**WRITTEN PROBLEM 1:** Lay out the entries as a Markdown table with the columns No. and Line, covering everything from the line containing "Task: Toggle Use default param checkbox" down to the end of the entries and leaving out blank lines.

**SELECTED PASSAGE:**

start

The article also references the first mock draft by the Rams being conducted a couple of years earlier, and having Jon Arnett (who the Rams selected at 2nd overall), Jim Swink, and Ronnie Knox as the top 3. That was the 1957 Draft, which we should note had Jim Brown of Syracuse selected 6th overall (Swink was 25th overall and had 15 career rushing yards, while Knox, a QB, played in one NFL game). The mock draft may not have always been around, but it didn’t take long for the mock draft whiff to soon follow.

Over the next decade, other articles referenced teams using “mock drafts” to prepare for the real thing. From a 1963 article in Jefferson City (Mo.), about the Kansas City Chiefs:

“The mock draft–a prelude to the league draft in late November–is compiled in the spring. The original list of 900 prospects is boiled down to 100, then 60. By the time of the league draft, the Chiefs are ready to make their selection from a list of 20 names. These are considered exceptional players and their chances of making the pro ranks are high.”

A 1968 UPI article entitled “BLESTO Goes to Line” talked about the five BLESTO scouting members (Chicago, Detroit, Minnesota, Philadelphia, and Pittsburgh) conducting a mock draft exercise to figure out who the prospects are, noting “the ‘mock’ selections will not be made public.”

end

**WRITTEN PROBLEM 2:** Pick up the text on early NFL mock drafts where it stops and keep it going.

Entries for finding text and elements:

start

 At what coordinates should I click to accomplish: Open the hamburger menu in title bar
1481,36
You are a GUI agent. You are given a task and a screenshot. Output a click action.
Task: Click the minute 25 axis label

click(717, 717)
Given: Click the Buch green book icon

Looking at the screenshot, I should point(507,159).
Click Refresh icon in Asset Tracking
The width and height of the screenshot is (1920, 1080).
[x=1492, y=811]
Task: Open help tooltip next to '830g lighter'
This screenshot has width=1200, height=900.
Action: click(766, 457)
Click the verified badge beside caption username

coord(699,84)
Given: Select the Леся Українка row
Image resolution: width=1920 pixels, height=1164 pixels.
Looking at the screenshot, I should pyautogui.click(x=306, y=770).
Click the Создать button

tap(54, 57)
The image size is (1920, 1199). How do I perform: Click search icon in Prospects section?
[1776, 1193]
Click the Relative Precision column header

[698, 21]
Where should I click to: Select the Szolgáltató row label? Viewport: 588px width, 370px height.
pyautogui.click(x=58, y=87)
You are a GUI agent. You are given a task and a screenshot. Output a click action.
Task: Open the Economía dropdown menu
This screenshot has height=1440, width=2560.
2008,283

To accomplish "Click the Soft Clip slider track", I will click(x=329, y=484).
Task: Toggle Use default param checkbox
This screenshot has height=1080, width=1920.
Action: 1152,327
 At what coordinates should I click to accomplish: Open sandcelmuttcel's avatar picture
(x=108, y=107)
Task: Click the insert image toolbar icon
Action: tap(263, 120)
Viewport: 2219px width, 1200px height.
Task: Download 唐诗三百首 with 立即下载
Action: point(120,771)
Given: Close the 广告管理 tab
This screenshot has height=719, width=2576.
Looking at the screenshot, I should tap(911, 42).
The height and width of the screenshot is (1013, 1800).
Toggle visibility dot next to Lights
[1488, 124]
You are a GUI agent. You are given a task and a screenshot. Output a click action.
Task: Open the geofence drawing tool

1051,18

end

**TASK RESULT 1:**
| No. | Line |
|---|---|
| 1 | Task: Toggle Use default param checkbox |
| 2 | This screenshot has height=1080, width=1920. |
| 3 | Action: 1152,327 |
| 4 |  At what coordinates should I click to accomplish: Open sandcelmuttcel's avatar picture |
| 5 | (x=108, y=107) |
| 6 | Task: Click the insert image toolbar icon |
| 7 | Action: tap(263, 120) |
| 8 | Viewport: 2219px width, 1200px height. |
| 9 | Task: Download 唐诗三百首 with 立即下载 |
| 10 | Action: point(120,771) |
| 11 | Given: Close the 广告管理 tab |
| 12 | This screenshot has height=719, width=2576. |
| 13 | Looking at the screenshot, I should tap(911, 42). |
| 14 | The height and width of the screenshot is (1013, 1800). |
| 15 | Toggle visibility dot next to Lights |
| 16 | [1488, 124] |
| 17 | You are a GUI agent. You are given a task and a screenshot. Output a click action. |
| 18 | Task: Open the geofence drawing tool |
| 19 | 1051,18 |

**TASK RESULT 2:**
Other articles appeared throughout the 1970s noting that teams were using “mock drafts” to figure out the top prospects and who might be available. All of the early references to mock drafts, prior to the 1970s, were from reporting on team activities. Media engaging in their own mock drafts would come later, but the terminology would have already been developing and becoming more commonplace, before the practice began.

FANS FROM ALL WALKS OF LIFE BECOME EXPERTS

In 1969, Pro Football Weekly began incorporating scouting draft analysis into its weekly publications for the first time. Hub Arkush, whose father Arthur started the publication, detailed how that began.

“My dad met a couple of guys named Carl and Pete Marasco, the Marasco brothers, and I think they were both insurance salesman out of Philadelphia. They also, as a passion, they just loved scouting players and they were looking for somebody to publish their stuff.”

The Marasco brothers ran their first player rankings in Pro Football Weekly in the post-Super Bowl issue, with the draft approaching in February. It included a printout of player rankings, with name, sizes “whatever the college guys said because there was no website or Combine to check that stuff,” according to Arkush.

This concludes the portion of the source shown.